Rewrite the stretch from the start of the lines through the line containing "Looking at the", changing "Image resolution" to "Screenshot size" and leaving everything else as it is. Omit the pictures from your answer.

........

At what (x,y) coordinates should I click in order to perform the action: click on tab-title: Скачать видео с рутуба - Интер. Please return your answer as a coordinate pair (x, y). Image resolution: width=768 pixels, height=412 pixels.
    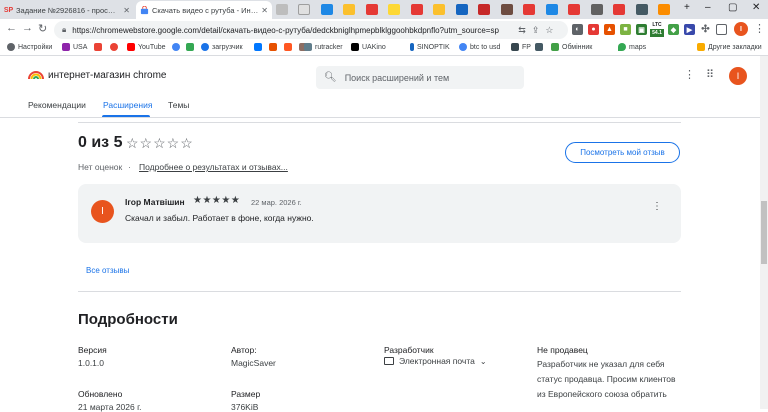
    Looking at the image, I should click on (206, 10).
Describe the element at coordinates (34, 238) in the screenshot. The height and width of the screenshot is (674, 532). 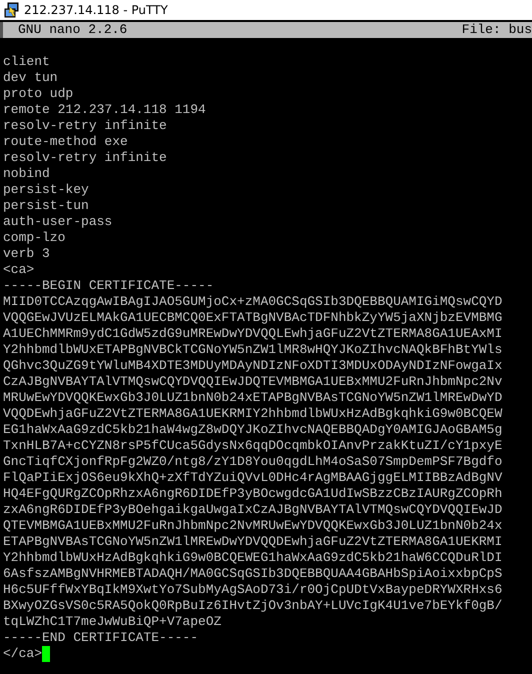
I see `code-line: comp-lzo` at that location.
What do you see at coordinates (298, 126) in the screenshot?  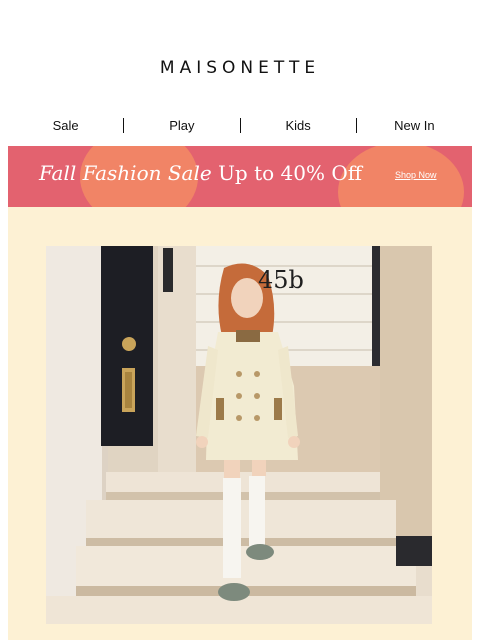 I see `nav-item-kids: Kids` at bounding box center [298, 126].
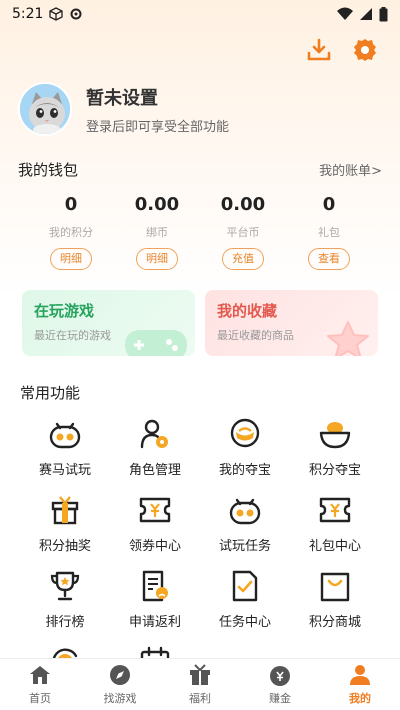 This screenshot has width=400, height=710. I want to click on nav-label: 福利, so click(200, 698).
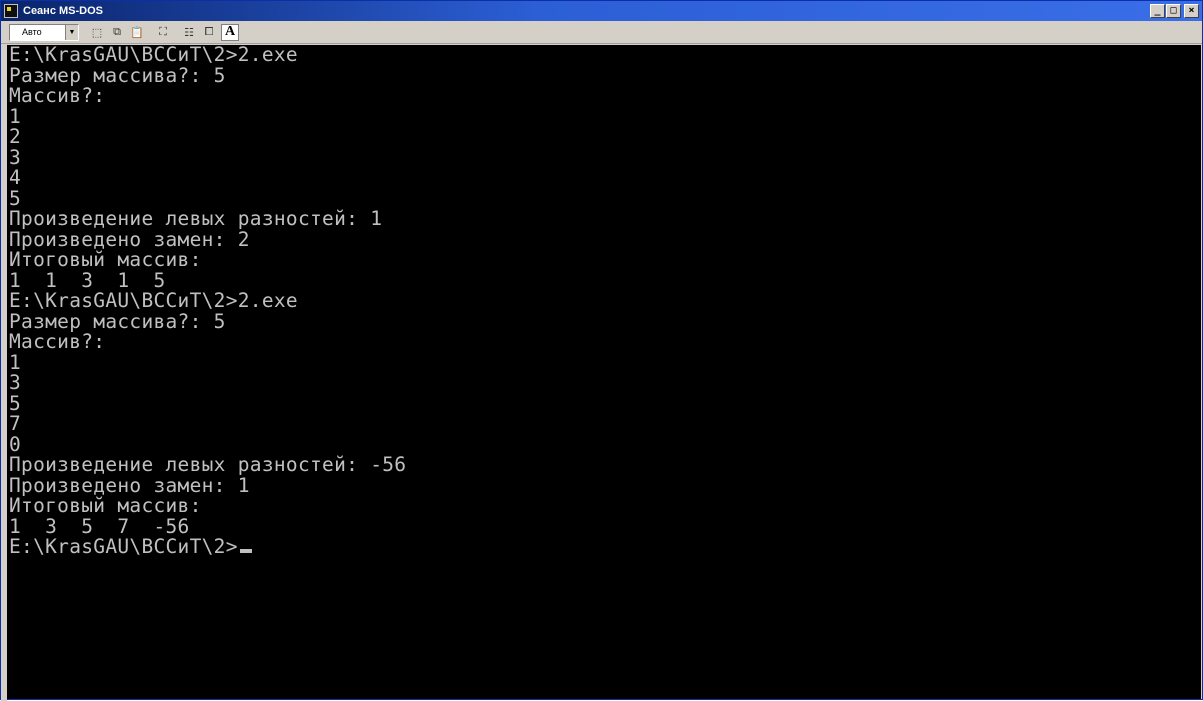  Describe the element at coordinates (44, 32) in the screenshot. I see `font-size-select: Авто ▼` at that location.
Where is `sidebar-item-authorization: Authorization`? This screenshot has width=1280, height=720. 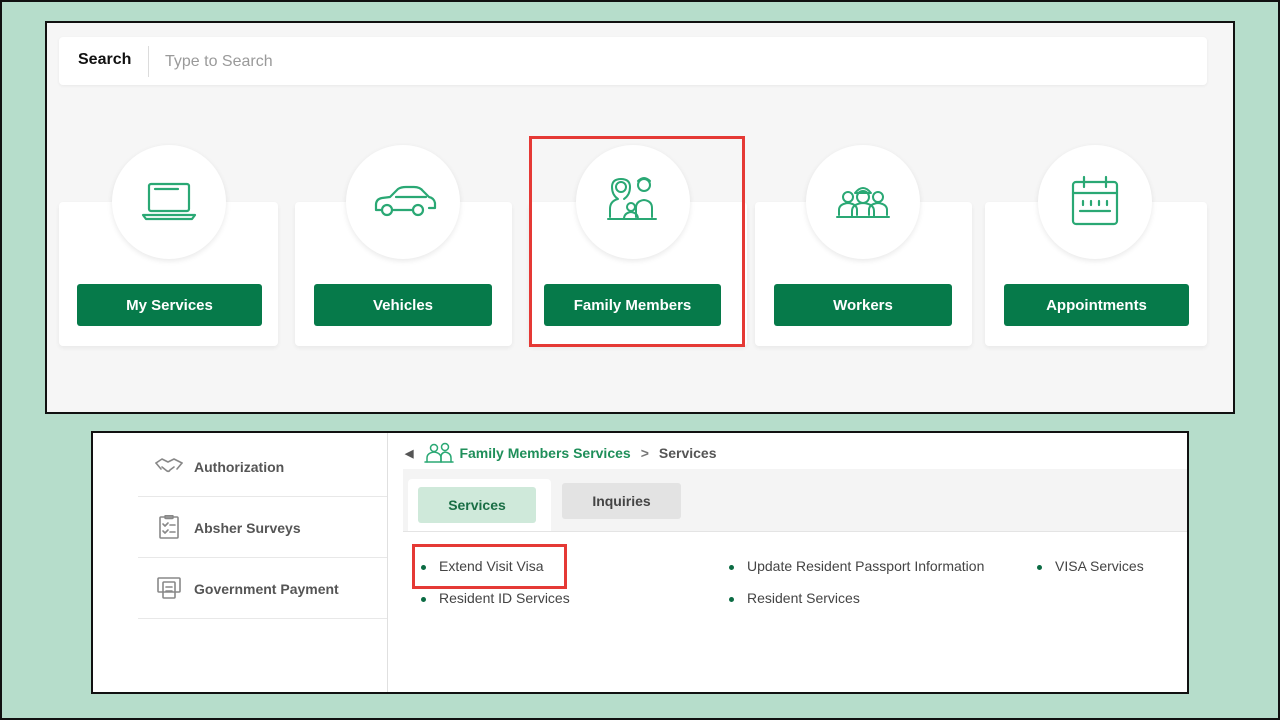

........

• _Written solution_:
At what (x,y) coordinates should I click in order to perform the action: click on tab-title: Скачать видео с рутуба - Интер. Please return your answer as a coordinate pair (x, y). Screenshot size: width=768 pixels, height=412 pixels.
    Looking at the image, I should click on (206, 10).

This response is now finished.